HC3 Innovation Webinar 5: Behavioral Economics
Join HC3 on June 10 at 11 AM EST for our fifth Health Communication Innovation Webinar. This installment will focus on integrating behavioral economics with social and behavior change communication campaigns.
Presentations and demos will provide the audience with foundational insight into behavioral economics theories and their application in health communication.The webinar will be moderated by John Strand, Director of Social Marketing and Communication at FHI 360 with closing remarks from Marcie Cook, Regional Director of Asia and Eastern Europe at PSI.
Panelists include:
Dr. Saugato Datta, Vice President at Ideas42, works with partners to design, test and scale programs and products that use behavioral economics to benefit people in developing countries. He is also helping ideas42 think about its strategy for impact in the developing world, and writes extensively on the application of behavioral economics to development programs and more generally.
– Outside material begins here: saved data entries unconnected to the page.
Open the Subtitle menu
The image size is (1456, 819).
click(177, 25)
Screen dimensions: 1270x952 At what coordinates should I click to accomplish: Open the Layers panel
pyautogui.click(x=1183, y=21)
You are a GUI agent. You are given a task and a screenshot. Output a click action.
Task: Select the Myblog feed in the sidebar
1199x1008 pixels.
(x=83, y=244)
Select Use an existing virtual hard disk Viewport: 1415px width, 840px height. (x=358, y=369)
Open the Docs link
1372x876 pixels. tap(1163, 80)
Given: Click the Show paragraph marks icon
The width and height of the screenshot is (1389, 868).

Before joining ideas42, Saugato spent three years writing about economics at The Economist in London.
Joan Robertson, Senior Technical Advisor at JSI, focuses on reproductive health and family planning (RH/FP), providing strategic and technical support across JSI’s portfolio of projects. She has extensive experience in RH/FP including policy formulation, developing programmatic strategies at the country level, and design and implementation of programs. Joan’s experience includes working in the Office of Population at USAID where she supported USAID Missions in the development of national family planning strategies and programs, worked with donors and governments to improve the policy environment for family planning, and identified and supported programs that could take innovative practices to scale.
Ellie Turner is a Program Manager for the Behavioral Economics in Reproductive Health Initiative (BERI) at the Center for Effective Global Action (CEGA) at UC Berkeley. BERI is a coordinated program of research funded by the Hewlett Foundation to encourage the rigorous evaluation of reproductive health interventions in sub-Saharan Africa that leverage behavioral economics to improve outcomes. BERI has funded pilot projects in Uganda, Malawi, Zimbabwe, and Zambia. Ellie holds her Masters in Agricultural, Food, and Resource Economics and has previously worked on USAID economic growth programs in Zimbabwe, Kenya, and Cambodia.